3.5 Causes of nerve injury

Globally, the leading causes of nerve injury (per GBD etiological classification) were falls, exposure to mechanical forces, and road traffic injuries, with falls accounting for over 40% of all cases (Figure 4).

Figure 4

Stacked bar chart depicting the age-standardized incidence rate per 100,000 of various causes of injury from 1990 to 2019. Categories include self-harm, animal contact, foreign body, interpersonal violence, transport injuries, exposure to mechanical forces, and falls. The overall trend shows a gradual decline in incidence rates over the years.

Cause composition of age-standardized Incidence of nerve injury by GBD for both males and females from 1990 to 2021.

We further conducted an analysis on the distribution of injury causes across different age groups and discovered that falls and exposure to mechanical forces were the primary causes of injuries in all age groups. The relatively higher overall incidence observed in the 10–34-year age group can be attributed to exposure to mechanical forces. For individuals aged ≥35 years, falls became the predominant cause, with the proportion of fall-related nerve injury increasing with age, accounting for nearly 80% of cases in the ≥85-year age group (Figure 5).

Figure 5

Stacked bar chart showing age-standardized incidence rates of injuries by age groups and causes, including self-harm, foreign body, animal contact, interpersonal violence, transport injuries, exposure to mechanical forces, and falls. Rates peak in the 15-19 age group, then decline with age, with falls consistently prominent, particularly in older age groups.

Cause composition of age-standardized incidence of nerve injury for both males and females in different age groups in 2021.

From a compositional perspective, falls are the predominant cause of nerve injury, with their composition ratio rising steadily from approximately 35% in 1990 to around 45% in 2020. The second most common cause is “exposure to mechanical forces,” accounting for approximately 30 to 35%. In contrast, the composition ratios of traffic injuries, interpersonal violence, foreign bodies, animal contact, and self-harm are relatively stable and account for only a small proportion (Supplementary Figure S7).

3.6 Age and sex level

Observing the incidence trends of each age group and gender in 2021, we found that the incidence among males increases in the age group of 5–19 years, decreases rapidly from the age group of 20–24 years to the age group of 75–79 years, and increases rapidly and slightly from the age group of 76 to 79 years to the age group of 85 to 89 years.
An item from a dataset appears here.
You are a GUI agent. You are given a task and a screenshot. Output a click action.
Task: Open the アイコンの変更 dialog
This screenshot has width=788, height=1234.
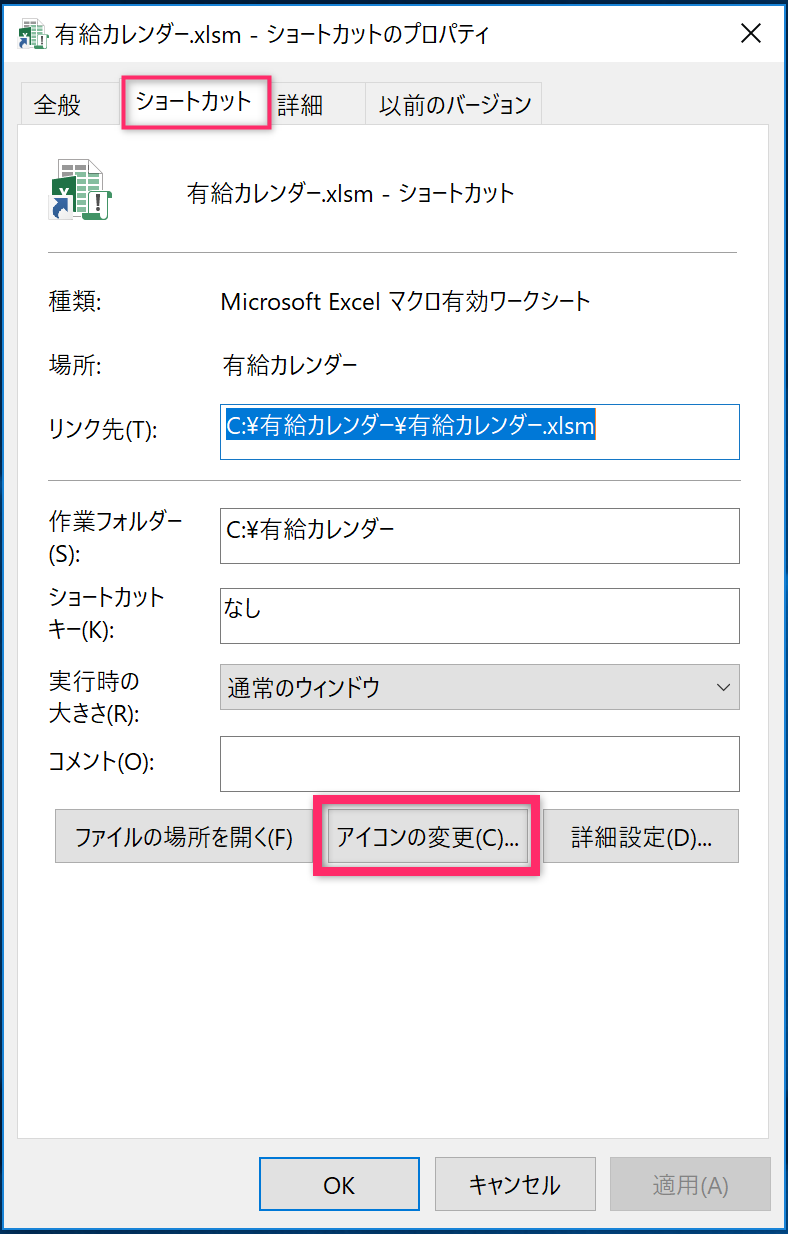click(427, 837)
There was a slight decline in the age group of 86–89 years. In contrast, the incidence among women manifested a gradual decrease prior to and within the 55–59 age group, subsequently followed by a gradual rise from the 60–69 age group to the 85–89 age group, but at a faster rate than in men of the same age group. In the 86–89 age group, the incidence declined in a similar way to that of males, and the incidence among males peaked between 15 and 19 years of age. In addition, at age 75 and beyond, the incidence is higher in women than in men (Supplementary Figure S1a).

We also looked at trends in age-standardized incidence in men and women from 1990 to 2021. In general, the fluctuation is not significant, showing a slight downward trend, and the downward trend of men is greater than that of women. From the perspective of the number of cases, taking the age group of 15–19 years old as an example, the number of males exceeds 300,000, which is at a relatively high level, while the number of females is about 200,000, which is relatively low. Overall, the number of cases in both men and women declined with age, with a more significant decrease at higher ages. From 1990 to 2021, the number of male cases was slightly higher than that of female cases, and both numbers remained relatively stable with no significant fluctuations. For example, in 1990, the number of men and the number of women were both at a high level, and the number has changed slightly from year to year since then, but has remained roughly within a certain range (Supplementary Figure S2a).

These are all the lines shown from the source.